TD2-5

Exercise 1. R Lab on Eucalyptus Data

We want to explain the height of eucalyptus trees based on their circumference using simple linear regression. We have measurements of heights (ht) and circumferences (circ) of 1429 eucalyptus trees, which are found in the file “eucalyptus.txt”.

Extract and plot the data in a scatter plot.
Perform the regression \(y = \beta_1 + \beta_2 x + \varepsilon\) where \(y\) represents the height and \(x\) the circumference. Comment on the results.
What is the theoretical formula for \(\hat{\beta}_1\) and \(\hat{\beta}_2\)? Retrieve the estimates provided by R using it.
Calculate a 95% confidence interval for \(\beta_1\) and \(\beta_2\), assuming the normality of the data.
If the noise \(\varepsilon\) does not follow a normal distribution, do the previous confidence intervals remain valid?
Plot the estimator of the regression line and a 95% confidence interval for it. What do you conclude about the quality of the estimation?
We now want to predict the height of a new series of eucalyptus trees with circumferences 50, 100, 150, and 200. Give the estimators of the height of each of them and the associated 95% prediction intervals, assuming the normality of the data.
Add to the graphical representation from question 6 the prediction intervals (associated with the same circumference values).
If the noise \(\varepsilon\) does not follow a normal distribution, do the previous prediction intervals remain valid?

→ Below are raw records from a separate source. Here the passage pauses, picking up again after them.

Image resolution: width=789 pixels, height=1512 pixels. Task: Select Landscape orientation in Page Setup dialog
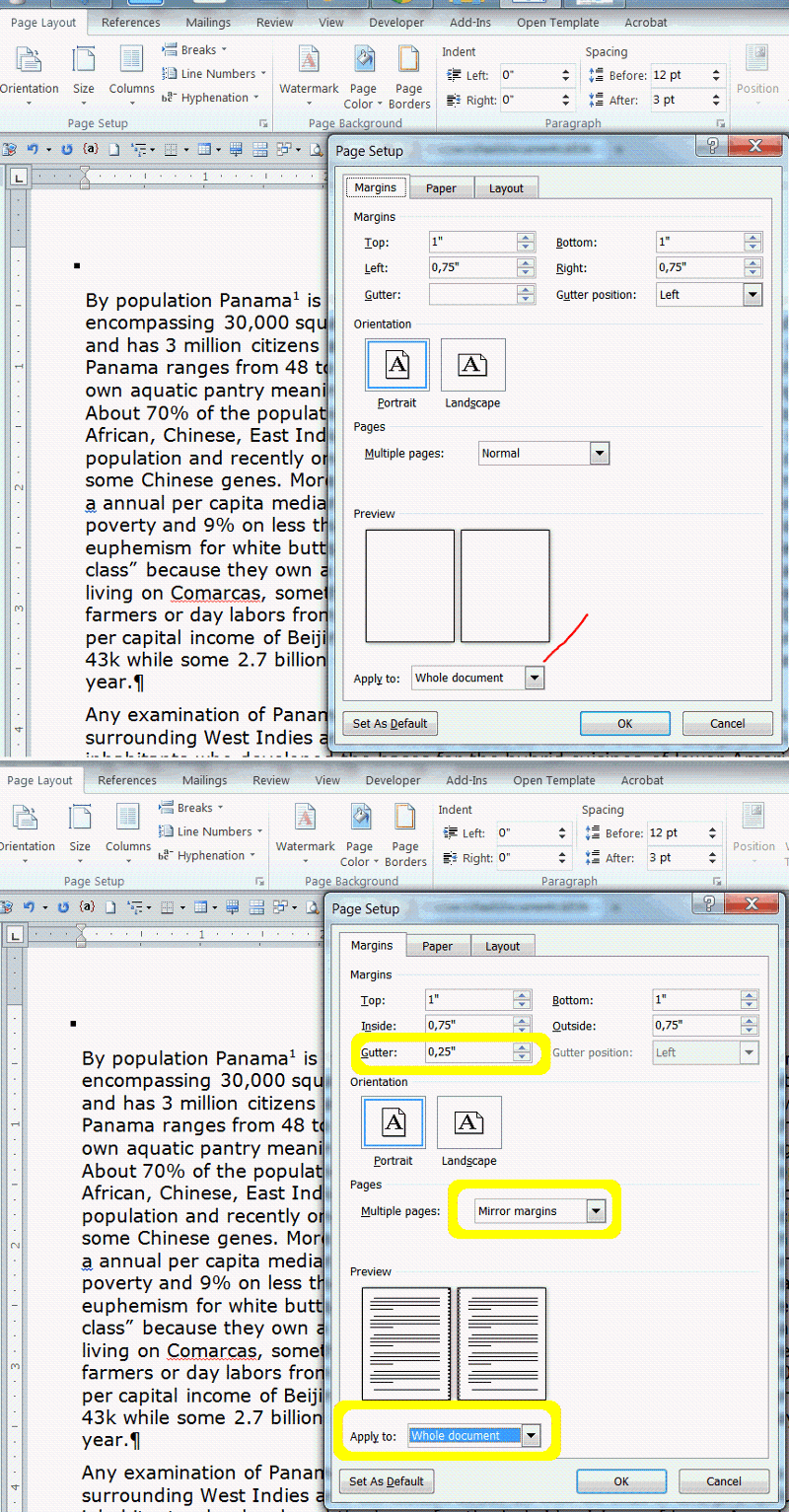472,364
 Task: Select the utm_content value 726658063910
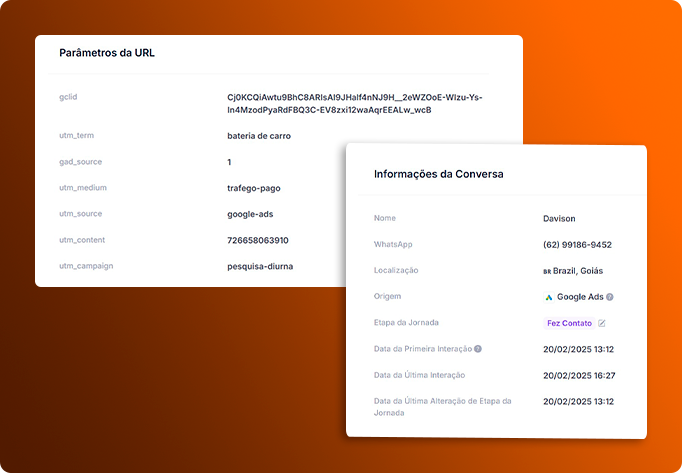click(257, 240)
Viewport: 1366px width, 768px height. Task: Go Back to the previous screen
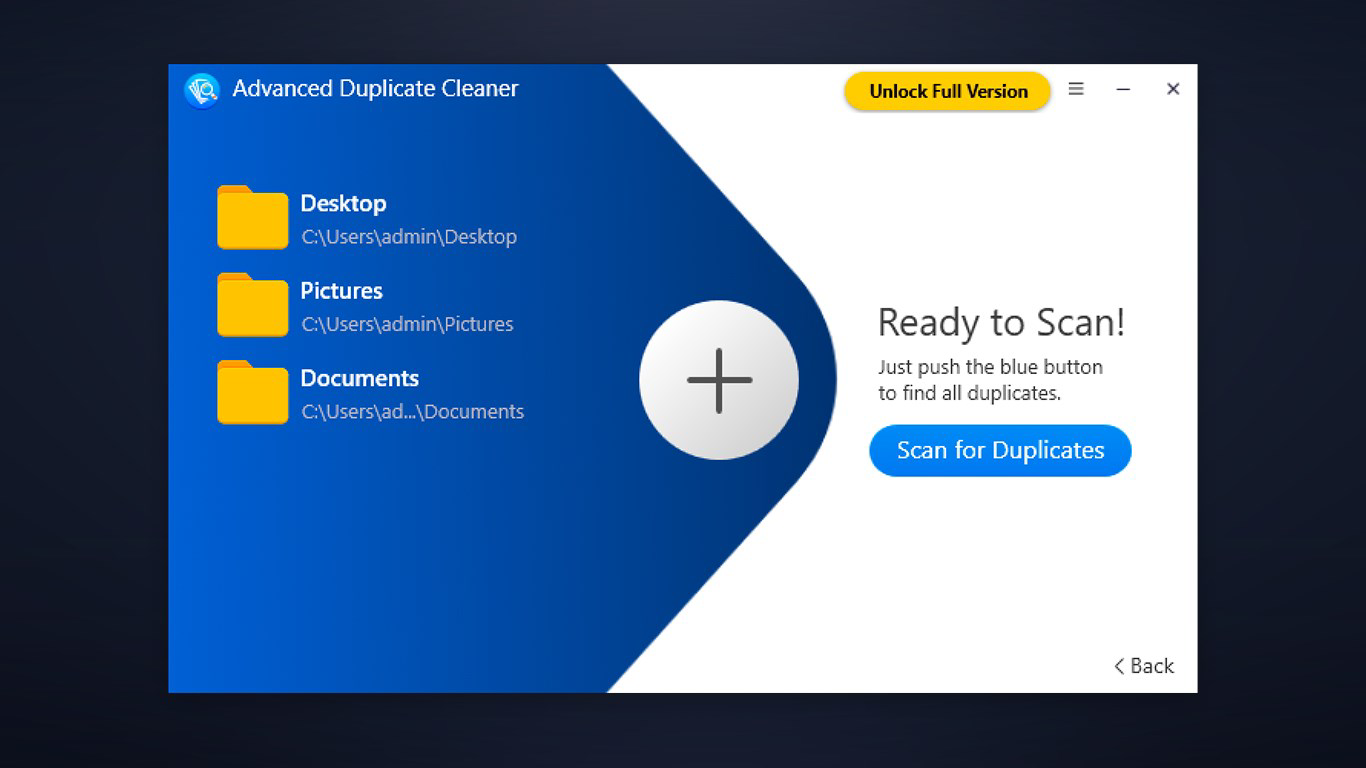[1150, 666]
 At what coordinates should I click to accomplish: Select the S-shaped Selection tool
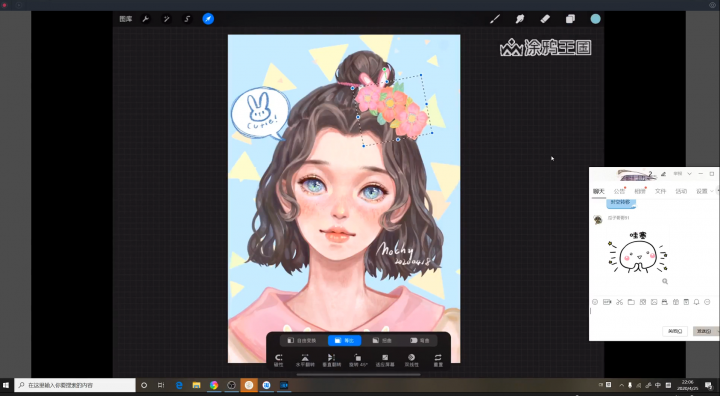(x=187, y=19)
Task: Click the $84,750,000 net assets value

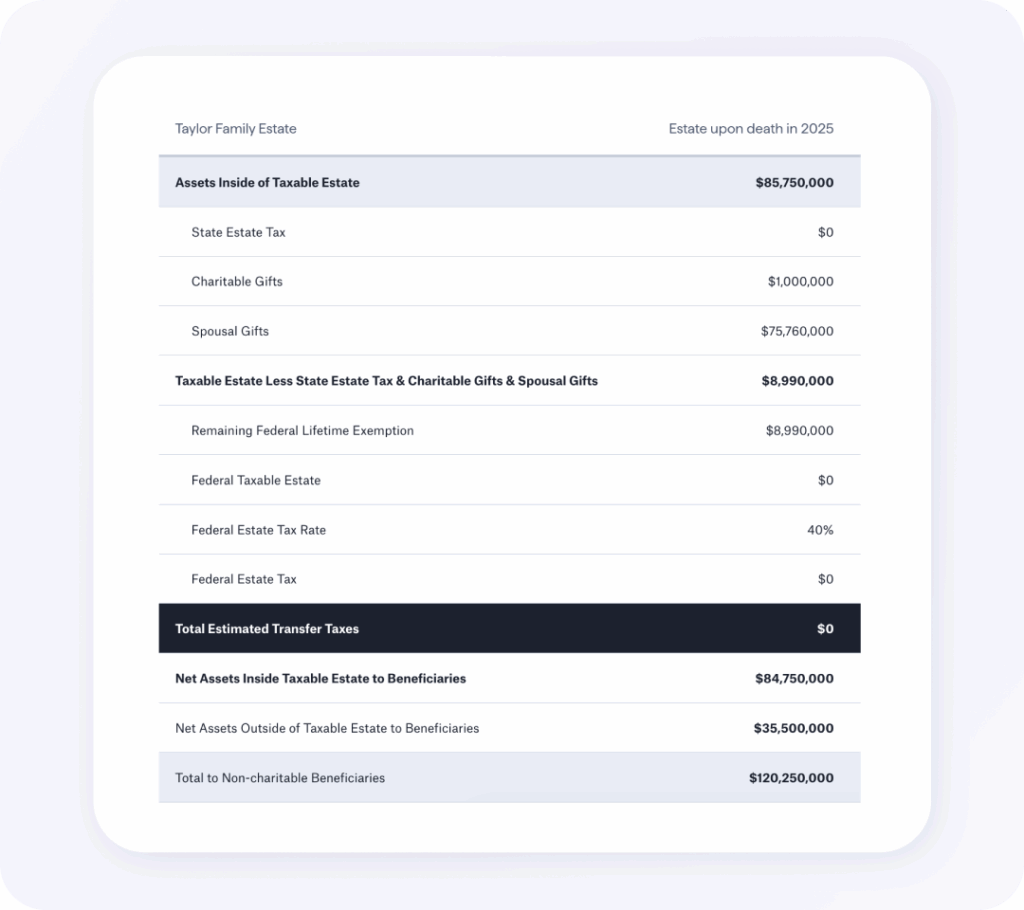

Exercise 2. The Fisher Test and \(R^2\)

Consider a multiple linear regression model \(y = X\beta + \varepsilon\) where \(\beta \in \mathbb{R}^p\), \(X\) is a matrix of size \((n, p)\) and \(\varepsilon\) is a random vector of size \(n\), centered with covariance matrix \(\sigma^2 I_n\) (\(I_n\) is the identity matrix).

We want to test \(q\) linear constraints on the parameter \(\beta\), that is to test \(H_0: R\beta = 0\) against \(H_1: R\beta \neq 0\), where \(R\) is a matrix of size \((q, p)\).

We denote SSR the sum of squared residuals of the initial model, and \(\text{SSR}_c\) the sum of squared residuals of the constrained model (i.e., for which hypothesis \(H_0\) is verified).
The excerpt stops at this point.